= Jean-Marie Ghuysen =

Belgian university teacher (1925–2004)

Jean-Marie Ghuysen (1925-2004), was a Belgian academic.

==Biography==
Ghuysen was born on 26 January 1925 in Trembleur. His early life in Blégny-Trembleur, near Liège, revolved around his father's pharmacy, providing initial scientific exposure. Despite German occupation during his university years, he clandestinely obtained degrees in pharmacy and chemistry, subsequently gaining a PhD for his research on RNA in 1951.

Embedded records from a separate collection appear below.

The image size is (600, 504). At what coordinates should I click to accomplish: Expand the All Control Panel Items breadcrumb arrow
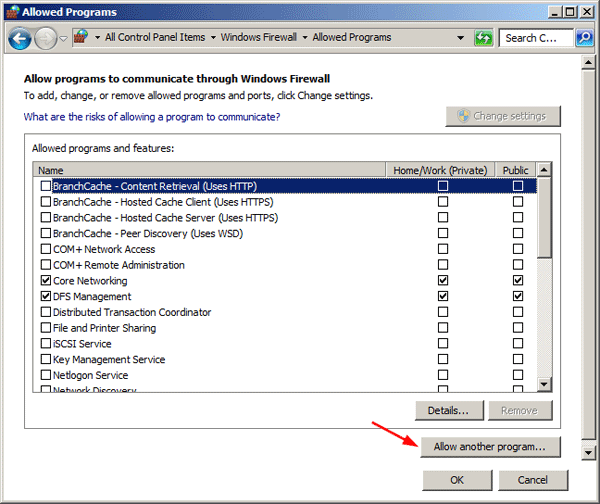coord(213,37)
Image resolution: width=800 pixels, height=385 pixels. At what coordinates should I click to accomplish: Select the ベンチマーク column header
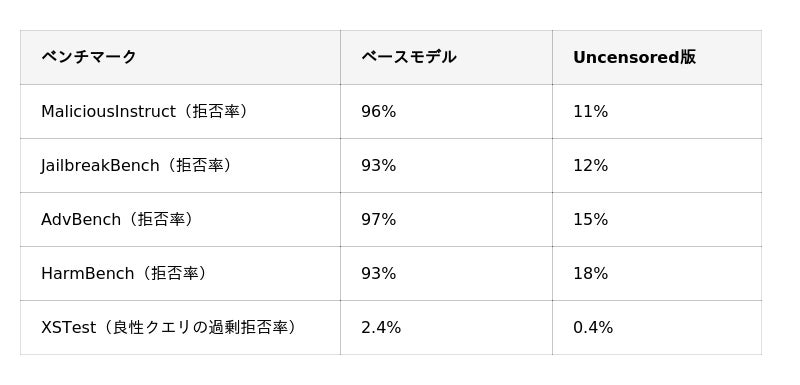[180, 57]
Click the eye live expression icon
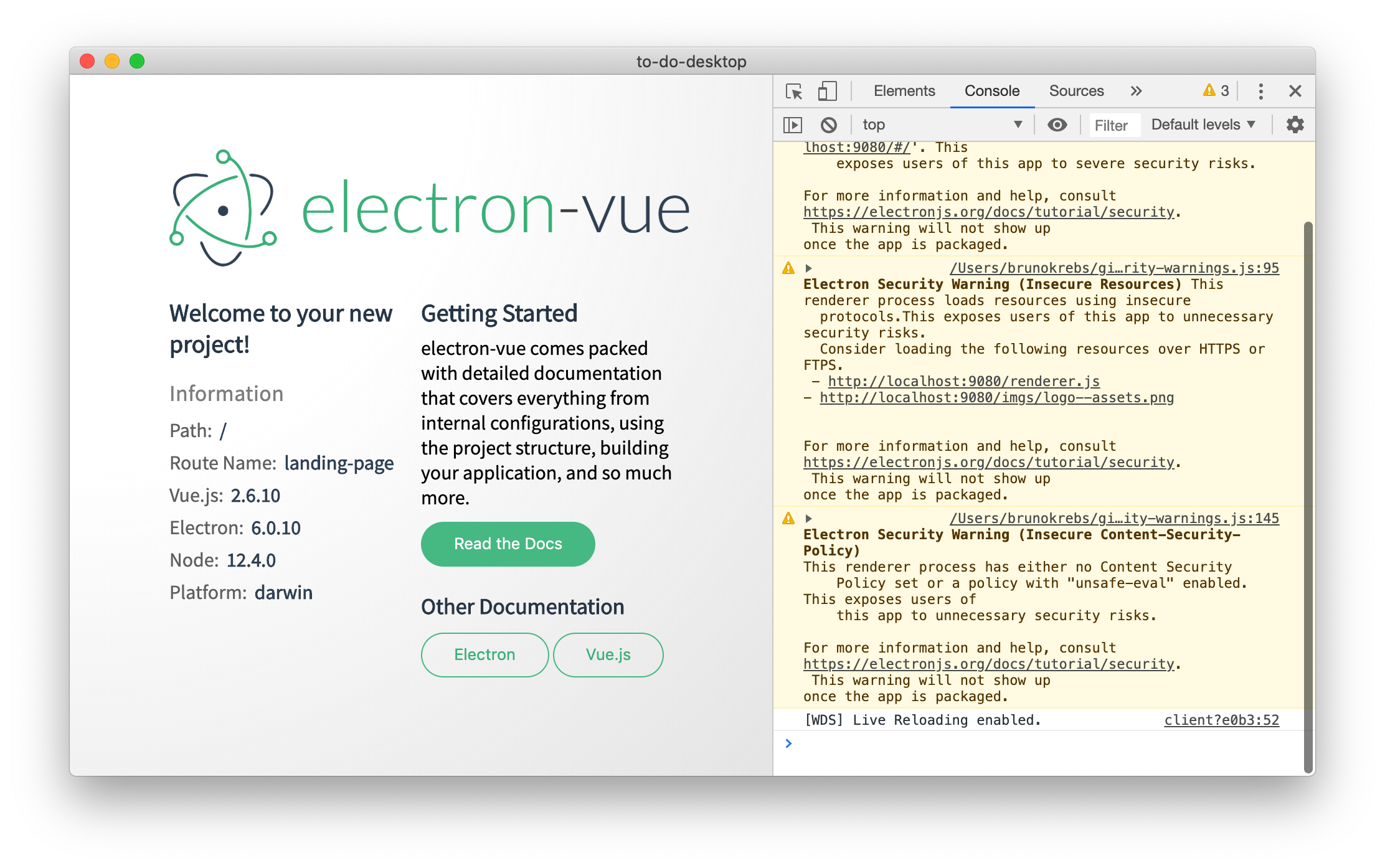Viewport: 1385px width, 868px height. 1057,125
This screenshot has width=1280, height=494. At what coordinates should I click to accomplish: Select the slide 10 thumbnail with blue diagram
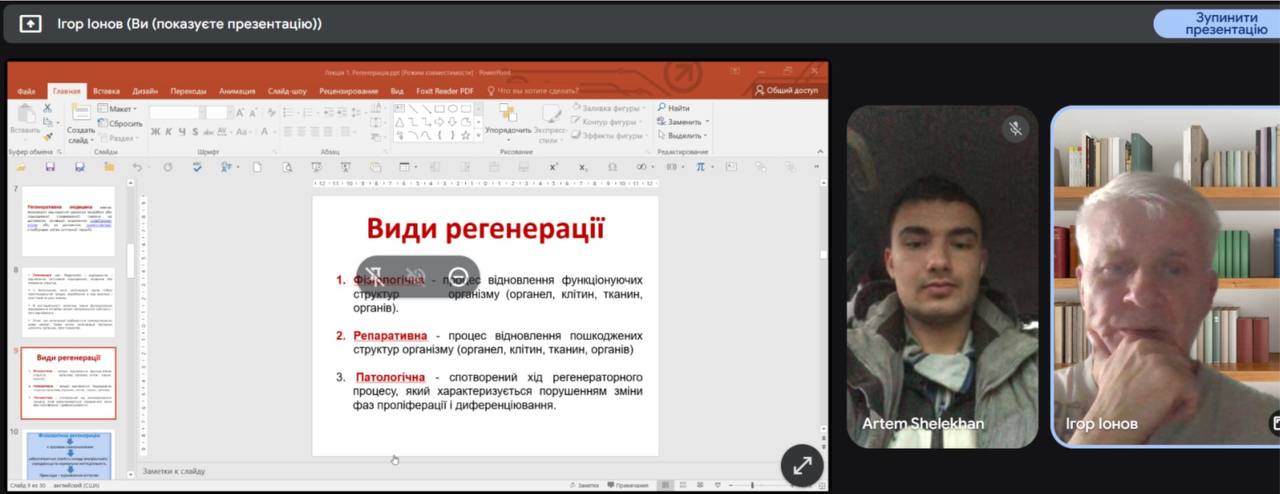tap(69, 455)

Ghuysen's career progressed at Labaz Laboratories, where he led research on bacteriolytic enzymes, advancing knowledge of bacterial cell wall structure. This work earned him an Agregation Degree in Pharmaceutical Sciences in 1957, the highest academic honor in Belgium.

Returning to the University of Liège, he focused on peptidoglycan research and proposed the term itself in 1966. His subsequent work explored penicillin's interaction with peptidoglycan biosynthesis, providing insights into bacterial antibiotic resistance.

==Awards and recognition==
Ghuysen received multiple awards, including the Prix Joseph Maisin of the National Research Foundation of Belgium (FNRS), the Gairdner Foundation International Award in Medical Science, and the UNESCO Carlos J. Finlay Prize for Microbiology.